→ **Your objective**
What is needed here is an exact repetition of the records below, beginning at the line that has "The image size is (800, 505)." and stopping after the line that has "Task: Toggle paragraph marks display".

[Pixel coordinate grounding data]
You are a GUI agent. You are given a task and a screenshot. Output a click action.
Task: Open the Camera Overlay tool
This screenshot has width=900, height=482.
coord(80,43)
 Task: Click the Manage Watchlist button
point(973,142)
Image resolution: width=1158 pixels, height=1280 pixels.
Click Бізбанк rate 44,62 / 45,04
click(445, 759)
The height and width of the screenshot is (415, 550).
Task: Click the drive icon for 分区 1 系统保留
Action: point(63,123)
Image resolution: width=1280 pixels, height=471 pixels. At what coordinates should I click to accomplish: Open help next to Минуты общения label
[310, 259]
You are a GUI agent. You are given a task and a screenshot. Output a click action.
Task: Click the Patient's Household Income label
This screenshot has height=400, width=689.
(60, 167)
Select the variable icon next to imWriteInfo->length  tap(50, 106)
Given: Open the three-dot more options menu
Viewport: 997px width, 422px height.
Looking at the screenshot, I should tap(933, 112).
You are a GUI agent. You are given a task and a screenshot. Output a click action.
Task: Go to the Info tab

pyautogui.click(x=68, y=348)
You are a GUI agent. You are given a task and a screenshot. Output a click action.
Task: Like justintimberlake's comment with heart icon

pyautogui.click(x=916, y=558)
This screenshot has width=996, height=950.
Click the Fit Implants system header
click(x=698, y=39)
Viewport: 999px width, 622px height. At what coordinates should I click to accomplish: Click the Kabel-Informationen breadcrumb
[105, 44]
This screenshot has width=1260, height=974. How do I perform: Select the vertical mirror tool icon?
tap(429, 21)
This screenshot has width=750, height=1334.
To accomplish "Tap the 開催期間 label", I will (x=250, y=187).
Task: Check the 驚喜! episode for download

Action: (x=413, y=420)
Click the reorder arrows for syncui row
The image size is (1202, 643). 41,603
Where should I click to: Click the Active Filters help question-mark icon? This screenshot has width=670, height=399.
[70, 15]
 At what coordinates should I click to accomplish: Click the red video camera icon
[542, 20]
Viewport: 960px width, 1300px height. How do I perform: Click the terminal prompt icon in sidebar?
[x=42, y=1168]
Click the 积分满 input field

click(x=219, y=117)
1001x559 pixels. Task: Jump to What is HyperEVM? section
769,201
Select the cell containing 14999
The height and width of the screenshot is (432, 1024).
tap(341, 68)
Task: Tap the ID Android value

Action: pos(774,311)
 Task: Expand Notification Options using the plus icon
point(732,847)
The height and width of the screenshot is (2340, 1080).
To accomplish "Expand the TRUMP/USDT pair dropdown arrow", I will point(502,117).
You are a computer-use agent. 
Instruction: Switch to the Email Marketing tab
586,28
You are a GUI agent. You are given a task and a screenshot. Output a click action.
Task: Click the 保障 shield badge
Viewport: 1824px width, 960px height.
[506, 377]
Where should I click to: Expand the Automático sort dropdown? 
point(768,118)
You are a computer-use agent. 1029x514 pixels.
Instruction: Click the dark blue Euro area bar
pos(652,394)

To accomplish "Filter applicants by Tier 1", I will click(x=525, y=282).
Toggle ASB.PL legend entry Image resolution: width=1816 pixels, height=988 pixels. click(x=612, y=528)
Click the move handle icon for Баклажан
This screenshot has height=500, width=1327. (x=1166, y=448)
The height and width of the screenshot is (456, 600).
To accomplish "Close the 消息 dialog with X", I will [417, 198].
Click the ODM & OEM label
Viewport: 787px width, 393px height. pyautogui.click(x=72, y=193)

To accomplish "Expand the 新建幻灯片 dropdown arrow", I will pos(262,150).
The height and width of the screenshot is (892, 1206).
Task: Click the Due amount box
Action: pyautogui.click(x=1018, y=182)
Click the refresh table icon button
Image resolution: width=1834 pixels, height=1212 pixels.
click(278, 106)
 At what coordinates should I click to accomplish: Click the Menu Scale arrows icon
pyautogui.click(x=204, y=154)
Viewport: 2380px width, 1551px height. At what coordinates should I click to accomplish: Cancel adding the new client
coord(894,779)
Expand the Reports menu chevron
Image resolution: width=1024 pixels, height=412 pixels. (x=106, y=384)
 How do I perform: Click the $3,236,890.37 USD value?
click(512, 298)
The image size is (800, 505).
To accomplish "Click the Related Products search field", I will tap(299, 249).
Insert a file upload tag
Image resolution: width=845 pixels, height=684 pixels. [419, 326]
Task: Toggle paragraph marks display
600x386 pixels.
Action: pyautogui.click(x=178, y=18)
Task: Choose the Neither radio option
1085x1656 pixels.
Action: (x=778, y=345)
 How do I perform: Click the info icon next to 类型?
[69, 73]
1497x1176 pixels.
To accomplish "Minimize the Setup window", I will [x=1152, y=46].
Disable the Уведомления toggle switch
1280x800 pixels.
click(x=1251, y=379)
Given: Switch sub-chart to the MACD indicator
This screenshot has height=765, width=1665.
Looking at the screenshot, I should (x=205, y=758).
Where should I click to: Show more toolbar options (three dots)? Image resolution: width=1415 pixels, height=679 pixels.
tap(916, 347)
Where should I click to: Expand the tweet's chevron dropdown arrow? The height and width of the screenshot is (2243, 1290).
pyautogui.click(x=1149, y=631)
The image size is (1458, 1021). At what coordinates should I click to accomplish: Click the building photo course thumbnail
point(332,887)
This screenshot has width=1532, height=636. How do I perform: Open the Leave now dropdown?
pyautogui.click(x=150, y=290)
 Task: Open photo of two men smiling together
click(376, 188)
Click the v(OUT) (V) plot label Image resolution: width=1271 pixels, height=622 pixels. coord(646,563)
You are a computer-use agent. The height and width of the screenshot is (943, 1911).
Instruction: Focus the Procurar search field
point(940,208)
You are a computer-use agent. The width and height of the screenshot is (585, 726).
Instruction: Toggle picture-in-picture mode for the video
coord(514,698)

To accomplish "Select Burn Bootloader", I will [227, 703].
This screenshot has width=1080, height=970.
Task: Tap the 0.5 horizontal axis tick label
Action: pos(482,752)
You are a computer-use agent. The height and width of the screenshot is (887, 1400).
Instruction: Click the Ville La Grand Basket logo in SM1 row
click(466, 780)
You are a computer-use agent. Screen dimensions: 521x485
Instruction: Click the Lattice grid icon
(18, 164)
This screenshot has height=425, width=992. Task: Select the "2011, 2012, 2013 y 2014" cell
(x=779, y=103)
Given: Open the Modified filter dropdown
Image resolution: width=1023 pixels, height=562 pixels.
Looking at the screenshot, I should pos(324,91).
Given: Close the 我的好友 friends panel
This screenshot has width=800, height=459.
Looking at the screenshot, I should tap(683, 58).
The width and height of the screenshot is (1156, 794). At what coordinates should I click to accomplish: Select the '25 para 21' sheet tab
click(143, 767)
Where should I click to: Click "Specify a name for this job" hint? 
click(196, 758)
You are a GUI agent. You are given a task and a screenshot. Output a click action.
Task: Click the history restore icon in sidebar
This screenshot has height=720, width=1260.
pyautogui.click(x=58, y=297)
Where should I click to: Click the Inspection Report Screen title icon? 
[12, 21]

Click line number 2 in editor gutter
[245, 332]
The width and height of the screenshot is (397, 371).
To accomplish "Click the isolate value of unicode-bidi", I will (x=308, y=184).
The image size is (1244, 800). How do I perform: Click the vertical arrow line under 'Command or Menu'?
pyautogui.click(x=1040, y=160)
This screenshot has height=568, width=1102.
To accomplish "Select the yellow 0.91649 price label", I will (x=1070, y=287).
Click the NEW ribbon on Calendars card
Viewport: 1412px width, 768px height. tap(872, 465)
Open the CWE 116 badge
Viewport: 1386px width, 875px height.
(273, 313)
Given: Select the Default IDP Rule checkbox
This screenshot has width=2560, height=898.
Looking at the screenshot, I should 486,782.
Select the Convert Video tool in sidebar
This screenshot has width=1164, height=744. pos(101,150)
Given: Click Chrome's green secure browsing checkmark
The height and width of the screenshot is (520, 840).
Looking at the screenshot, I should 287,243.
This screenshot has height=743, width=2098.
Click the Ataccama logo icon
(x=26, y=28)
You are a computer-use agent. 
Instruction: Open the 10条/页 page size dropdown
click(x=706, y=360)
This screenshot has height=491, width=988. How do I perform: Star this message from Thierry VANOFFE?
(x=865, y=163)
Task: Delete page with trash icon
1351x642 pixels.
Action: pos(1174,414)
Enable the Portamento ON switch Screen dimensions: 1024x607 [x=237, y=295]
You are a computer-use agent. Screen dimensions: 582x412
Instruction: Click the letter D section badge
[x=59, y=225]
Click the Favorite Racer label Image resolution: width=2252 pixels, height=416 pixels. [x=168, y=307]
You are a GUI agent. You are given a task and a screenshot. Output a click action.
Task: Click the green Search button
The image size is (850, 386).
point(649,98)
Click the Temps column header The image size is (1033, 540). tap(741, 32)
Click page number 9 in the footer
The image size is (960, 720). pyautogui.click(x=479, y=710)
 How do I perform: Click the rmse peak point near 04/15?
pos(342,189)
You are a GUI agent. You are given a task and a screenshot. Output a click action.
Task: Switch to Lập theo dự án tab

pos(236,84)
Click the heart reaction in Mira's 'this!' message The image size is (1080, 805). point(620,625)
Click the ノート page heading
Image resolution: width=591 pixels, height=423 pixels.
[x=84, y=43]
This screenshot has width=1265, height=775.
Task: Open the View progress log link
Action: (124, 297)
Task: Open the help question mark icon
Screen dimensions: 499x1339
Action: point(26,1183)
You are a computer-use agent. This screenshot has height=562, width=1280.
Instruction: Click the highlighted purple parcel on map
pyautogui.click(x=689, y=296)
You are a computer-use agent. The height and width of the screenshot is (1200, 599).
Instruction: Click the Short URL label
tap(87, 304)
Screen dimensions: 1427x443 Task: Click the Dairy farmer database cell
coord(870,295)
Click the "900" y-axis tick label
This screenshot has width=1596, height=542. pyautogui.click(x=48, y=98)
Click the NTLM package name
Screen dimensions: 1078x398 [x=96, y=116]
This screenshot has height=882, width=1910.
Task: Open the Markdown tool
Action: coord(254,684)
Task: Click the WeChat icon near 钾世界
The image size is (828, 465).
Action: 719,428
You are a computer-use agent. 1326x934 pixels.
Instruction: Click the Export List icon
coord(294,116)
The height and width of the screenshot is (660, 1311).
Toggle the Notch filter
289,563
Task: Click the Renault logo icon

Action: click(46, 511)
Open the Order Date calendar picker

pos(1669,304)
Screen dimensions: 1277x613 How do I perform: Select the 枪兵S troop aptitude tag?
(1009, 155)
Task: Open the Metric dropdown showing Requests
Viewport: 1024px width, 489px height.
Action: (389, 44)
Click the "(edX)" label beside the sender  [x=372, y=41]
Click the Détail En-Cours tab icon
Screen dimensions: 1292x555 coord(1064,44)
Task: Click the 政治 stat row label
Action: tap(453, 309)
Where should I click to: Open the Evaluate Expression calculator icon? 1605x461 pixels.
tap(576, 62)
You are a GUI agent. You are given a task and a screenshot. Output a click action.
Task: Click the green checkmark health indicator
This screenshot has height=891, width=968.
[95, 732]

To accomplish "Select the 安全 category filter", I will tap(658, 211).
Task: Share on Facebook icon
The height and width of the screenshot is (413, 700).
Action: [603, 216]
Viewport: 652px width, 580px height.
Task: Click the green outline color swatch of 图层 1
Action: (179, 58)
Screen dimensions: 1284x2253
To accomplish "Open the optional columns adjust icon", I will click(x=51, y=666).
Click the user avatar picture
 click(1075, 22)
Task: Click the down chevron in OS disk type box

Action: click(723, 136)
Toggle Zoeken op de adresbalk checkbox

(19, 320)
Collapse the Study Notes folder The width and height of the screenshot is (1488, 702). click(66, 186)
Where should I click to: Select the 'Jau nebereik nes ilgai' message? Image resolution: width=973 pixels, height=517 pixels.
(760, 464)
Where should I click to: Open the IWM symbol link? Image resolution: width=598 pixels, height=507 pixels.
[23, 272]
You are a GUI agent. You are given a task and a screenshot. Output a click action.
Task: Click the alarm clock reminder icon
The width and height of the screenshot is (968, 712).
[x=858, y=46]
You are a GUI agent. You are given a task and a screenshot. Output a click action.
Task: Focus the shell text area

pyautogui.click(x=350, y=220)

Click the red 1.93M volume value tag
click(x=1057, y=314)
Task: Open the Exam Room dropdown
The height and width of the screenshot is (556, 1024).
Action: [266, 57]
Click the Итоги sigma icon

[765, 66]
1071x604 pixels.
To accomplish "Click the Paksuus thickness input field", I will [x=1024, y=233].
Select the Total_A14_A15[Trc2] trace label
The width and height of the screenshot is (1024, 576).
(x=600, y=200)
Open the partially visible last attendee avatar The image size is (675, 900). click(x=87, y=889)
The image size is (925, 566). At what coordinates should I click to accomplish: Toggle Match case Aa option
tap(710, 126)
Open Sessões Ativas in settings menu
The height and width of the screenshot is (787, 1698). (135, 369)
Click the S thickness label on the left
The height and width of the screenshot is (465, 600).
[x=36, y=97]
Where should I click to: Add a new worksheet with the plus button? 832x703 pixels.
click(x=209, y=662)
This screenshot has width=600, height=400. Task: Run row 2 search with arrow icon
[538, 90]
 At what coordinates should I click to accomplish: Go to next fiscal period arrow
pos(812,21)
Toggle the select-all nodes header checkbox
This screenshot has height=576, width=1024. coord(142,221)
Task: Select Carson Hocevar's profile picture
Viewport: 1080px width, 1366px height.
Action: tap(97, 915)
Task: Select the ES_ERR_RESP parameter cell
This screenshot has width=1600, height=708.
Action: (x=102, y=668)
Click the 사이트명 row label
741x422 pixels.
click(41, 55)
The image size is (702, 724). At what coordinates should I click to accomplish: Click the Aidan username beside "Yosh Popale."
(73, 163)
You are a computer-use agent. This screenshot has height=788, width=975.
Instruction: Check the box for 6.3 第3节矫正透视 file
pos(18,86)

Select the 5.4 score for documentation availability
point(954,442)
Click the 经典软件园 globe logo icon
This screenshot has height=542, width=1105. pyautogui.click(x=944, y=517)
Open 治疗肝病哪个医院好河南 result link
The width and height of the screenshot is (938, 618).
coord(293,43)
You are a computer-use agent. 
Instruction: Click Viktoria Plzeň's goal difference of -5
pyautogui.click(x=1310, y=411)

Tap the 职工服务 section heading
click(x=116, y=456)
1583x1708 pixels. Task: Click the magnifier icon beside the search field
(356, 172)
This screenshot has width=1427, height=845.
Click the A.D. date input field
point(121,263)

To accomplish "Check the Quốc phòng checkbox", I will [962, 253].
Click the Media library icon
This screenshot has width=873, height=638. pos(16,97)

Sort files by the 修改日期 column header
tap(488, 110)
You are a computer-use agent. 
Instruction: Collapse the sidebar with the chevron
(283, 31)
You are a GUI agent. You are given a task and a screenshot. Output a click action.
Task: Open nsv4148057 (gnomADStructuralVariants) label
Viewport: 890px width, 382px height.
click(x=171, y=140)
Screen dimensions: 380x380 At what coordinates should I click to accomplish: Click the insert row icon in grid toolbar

→ **Response area**
The image size is (800, 505).
To accomplish "Click the Related Products search field", I will tap(299, 249).
Insert a file upload tag
Image resolution: width=845 pixels, height=684 pixels. [419, 326]
Task: Toggle paragraph marks display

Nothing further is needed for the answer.